▸ **PROBLEM DETAILS**
In the material below, the lines containing the word "computer" are required; copy each of them.

▸ **RECORD EXCERPTS**

◆ ◆ ◆ ◆ ◆ ◆ ◆

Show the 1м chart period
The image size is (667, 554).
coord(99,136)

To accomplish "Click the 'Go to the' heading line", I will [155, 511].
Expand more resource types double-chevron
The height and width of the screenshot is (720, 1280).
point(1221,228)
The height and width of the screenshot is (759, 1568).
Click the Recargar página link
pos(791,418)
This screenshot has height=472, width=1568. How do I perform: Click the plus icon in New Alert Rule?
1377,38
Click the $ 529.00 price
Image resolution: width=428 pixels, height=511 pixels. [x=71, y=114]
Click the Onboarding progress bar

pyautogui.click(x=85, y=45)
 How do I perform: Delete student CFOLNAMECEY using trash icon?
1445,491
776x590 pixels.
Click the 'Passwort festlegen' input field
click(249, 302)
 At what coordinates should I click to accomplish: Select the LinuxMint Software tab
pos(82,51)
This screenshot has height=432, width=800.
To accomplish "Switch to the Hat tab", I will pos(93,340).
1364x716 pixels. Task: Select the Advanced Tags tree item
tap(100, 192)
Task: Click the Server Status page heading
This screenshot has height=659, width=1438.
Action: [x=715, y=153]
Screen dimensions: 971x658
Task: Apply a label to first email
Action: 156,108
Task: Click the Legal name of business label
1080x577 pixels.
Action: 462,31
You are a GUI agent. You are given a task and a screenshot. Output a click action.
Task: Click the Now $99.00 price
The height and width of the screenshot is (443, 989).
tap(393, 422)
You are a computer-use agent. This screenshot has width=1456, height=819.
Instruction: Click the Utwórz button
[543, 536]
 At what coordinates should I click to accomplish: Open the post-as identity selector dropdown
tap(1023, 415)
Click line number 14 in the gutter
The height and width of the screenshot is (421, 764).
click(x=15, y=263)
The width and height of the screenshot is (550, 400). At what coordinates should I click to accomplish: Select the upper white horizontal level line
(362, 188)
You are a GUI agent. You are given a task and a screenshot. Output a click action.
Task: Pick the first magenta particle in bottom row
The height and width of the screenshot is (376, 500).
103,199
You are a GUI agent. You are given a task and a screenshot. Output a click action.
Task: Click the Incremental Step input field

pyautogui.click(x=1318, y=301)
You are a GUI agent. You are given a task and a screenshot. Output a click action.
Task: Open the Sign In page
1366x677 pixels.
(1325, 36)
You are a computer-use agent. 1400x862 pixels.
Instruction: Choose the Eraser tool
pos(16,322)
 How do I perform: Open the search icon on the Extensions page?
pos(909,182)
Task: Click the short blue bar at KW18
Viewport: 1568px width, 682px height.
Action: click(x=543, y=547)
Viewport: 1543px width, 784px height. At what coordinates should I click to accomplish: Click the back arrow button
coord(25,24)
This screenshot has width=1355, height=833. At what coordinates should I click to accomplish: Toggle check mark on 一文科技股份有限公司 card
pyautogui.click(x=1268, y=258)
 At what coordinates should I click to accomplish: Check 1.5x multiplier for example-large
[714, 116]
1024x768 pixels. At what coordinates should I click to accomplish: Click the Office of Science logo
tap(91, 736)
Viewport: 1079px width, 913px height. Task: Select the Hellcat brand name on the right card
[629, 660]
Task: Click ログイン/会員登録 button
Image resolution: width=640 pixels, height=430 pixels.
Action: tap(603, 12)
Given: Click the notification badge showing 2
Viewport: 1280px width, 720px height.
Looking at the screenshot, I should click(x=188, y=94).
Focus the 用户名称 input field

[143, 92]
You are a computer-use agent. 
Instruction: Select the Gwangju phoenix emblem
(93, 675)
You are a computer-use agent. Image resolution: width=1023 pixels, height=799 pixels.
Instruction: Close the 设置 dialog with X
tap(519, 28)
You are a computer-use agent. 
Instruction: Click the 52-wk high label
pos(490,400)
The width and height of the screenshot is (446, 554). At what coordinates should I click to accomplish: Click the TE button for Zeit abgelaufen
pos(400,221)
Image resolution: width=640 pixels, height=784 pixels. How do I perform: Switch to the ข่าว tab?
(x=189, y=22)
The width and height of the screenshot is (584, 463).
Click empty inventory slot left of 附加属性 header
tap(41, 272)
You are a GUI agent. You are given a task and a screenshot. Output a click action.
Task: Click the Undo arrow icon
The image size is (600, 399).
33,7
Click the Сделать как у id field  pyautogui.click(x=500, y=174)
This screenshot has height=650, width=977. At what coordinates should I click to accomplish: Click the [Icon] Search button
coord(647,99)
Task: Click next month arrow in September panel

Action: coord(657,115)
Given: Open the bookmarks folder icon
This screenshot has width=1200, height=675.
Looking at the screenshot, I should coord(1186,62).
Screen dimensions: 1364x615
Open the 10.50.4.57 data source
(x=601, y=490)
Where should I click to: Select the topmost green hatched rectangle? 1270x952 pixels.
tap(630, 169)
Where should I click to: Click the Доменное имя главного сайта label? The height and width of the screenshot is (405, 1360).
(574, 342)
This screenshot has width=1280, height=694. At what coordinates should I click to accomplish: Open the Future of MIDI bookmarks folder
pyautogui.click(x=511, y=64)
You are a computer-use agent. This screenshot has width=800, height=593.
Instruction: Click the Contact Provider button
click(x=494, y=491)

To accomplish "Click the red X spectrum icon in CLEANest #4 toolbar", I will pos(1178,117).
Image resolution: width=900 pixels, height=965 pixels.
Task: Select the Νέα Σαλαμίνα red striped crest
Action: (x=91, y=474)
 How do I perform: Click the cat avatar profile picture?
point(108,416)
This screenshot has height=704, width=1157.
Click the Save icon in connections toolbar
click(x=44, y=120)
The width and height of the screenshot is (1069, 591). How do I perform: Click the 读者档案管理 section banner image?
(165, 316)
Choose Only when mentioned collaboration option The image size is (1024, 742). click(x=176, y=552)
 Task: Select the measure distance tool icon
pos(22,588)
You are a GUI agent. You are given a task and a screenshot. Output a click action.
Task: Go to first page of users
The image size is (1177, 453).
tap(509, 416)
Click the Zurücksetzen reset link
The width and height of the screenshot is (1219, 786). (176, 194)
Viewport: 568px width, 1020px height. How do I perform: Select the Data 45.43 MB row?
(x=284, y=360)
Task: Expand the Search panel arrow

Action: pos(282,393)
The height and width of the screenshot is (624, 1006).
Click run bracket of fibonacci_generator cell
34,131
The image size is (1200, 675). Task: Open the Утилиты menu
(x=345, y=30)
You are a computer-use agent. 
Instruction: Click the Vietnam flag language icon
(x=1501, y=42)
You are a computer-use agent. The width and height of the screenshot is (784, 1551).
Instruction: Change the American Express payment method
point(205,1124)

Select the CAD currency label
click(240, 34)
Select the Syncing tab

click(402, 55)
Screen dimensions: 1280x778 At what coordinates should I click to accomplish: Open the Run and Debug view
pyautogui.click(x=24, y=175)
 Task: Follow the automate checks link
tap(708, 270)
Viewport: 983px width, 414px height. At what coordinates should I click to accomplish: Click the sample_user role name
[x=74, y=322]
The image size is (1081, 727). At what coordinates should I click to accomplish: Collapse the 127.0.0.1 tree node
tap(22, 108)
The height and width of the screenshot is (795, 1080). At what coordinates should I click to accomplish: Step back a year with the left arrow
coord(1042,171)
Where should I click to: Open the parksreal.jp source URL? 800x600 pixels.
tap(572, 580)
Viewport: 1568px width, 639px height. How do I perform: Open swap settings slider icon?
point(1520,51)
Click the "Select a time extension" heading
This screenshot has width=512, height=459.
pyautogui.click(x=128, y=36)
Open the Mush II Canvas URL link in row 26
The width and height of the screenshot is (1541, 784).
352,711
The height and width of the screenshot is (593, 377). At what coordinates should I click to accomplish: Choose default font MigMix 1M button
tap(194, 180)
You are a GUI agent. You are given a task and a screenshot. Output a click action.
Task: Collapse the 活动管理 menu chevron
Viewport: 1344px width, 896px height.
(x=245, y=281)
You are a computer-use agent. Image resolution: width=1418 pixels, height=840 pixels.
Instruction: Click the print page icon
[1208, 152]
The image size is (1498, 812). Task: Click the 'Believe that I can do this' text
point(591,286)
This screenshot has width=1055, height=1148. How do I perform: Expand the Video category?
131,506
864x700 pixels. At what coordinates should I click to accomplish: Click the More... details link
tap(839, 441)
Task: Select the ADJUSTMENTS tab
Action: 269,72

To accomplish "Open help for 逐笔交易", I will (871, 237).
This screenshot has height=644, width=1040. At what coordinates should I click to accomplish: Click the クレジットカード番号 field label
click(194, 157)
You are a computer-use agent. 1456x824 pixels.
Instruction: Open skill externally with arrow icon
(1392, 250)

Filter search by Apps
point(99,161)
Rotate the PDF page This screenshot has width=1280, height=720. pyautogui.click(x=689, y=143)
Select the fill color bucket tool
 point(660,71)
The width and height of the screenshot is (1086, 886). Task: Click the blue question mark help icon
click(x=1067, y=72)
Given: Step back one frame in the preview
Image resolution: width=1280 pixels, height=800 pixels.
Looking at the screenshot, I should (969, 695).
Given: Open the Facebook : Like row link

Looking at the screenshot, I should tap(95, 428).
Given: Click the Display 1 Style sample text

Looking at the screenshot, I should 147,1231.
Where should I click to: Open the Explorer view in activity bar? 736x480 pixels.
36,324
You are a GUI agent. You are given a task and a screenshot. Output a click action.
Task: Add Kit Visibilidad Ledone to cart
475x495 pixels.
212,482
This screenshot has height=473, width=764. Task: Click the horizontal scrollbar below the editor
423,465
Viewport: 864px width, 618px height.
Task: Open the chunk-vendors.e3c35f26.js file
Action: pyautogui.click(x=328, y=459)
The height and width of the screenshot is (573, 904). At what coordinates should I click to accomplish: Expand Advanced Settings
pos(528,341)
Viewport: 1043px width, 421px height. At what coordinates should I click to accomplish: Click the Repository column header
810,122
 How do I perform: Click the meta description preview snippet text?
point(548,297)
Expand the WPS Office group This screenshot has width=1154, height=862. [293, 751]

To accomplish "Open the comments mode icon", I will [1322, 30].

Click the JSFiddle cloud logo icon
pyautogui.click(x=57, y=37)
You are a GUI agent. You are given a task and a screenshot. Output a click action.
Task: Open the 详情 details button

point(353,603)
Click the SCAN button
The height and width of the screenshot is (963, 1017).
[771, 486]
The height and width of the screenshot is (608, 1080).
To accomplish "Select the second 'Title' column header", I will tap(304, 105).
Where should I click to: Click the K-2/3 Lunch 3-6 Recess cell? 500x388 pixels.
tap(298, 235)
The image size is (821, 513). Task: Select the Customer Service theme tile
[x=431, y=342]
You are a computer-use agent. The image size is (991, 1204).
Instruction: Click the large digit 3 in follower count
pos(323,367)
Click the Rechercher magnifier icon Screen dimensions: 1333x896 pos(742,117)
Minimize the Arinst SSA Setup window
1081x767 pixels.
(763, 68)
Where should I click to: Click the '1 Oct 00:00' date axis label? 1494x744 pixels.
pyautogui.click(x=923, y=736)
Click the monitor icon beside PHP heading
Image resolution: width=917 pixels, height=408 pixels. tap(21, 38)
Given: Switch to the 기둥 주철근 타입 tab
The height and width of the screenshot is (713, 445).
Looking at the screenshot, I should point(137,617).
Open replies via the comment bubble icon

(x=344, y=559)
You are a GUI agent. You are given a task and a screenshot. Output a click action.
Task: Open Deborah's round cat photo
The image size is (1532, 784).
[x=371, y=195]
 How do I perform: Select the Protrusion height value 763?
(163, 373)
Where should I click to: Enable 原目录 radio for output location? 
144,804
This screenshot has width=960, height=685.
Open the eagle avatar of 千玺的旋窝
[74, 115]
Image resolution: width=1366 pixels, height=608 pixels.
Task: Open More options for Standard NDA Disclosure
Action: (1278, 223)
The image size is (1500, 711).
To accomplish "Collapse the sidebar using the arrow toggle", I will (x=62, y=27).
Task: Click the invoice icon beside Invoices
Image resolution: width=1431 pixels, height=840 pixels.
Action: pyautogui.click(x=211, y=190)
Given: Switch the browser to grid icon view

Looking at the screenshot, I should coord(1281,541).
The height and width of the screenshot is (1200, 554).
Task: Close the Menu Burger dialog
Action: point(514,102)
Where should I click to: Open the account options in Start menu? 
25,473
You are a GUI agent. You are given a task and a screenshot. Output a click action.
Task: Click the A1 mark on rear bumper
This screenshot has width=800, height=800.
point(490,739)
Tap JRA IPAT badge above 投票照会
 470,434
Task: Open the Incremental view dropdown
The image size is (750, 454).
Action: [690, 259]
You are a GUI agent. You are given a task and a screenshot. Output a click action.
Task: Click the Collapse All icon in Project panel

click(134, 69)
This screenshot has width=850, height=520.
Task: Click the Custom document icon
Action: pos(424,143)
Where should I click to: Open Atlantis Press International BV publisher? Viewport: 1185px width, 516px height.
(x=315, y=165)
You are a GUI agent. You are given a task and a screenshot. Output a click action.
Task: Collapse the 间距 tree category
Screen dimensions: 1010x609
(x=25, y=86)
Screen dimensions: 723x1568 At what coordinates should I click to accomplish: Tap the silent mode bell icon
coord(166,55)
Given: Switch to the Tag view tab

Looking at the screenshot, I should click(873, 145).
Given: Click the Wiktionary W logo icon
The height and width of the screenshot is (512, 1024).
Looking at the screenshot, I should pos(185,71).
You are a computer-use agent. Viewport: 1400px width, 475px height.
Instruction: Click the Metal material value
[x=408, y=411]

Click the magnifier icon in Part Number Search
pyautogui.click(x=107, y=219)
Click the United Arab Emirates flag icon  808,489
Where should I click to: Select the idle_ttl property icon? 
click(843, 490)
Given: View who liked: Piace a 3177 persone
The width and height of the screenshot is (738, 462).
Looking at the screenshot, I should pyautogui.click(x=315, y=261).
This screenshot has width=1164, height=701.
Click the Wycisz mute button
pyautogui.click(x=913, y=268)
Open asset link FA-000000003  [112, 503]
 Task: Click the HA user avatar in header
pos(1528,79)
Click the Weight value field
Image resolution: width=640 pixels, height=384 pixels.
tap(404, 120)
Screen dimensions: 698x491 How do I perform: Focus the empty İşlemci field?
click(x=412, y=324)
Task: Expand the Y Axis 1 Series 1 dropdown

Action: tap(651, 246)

◆ ◆ ◆ ◆ ◆ ◆ ◆

▸ **TASK ANSWER**
You are a computer-use agent. This screenshot has width=1456, height=819.
You are a computer-use agent. 1400x862 pixels.
You are a computer-use agent. 
You are a computer-use agent. Image resolution: width=1023 pixels, height=799 pixels.
You are a computer-use agent. 
You are a computer-use agent. This screenshot has width=800, height=593.
You are a computer-use agent. 
You are a computer-use agent. The width and height of the screenshot is (784, 1551).
You are a computer-use agent. Image resolution: width=1418 pixels, height=840 pixels.
You are a computer-use agent. 1456x824 pixels.
You are a computer-use agent. The image size is (991, 1204).
You are a computer-use agent. Viewport: 1400px width, 475px height.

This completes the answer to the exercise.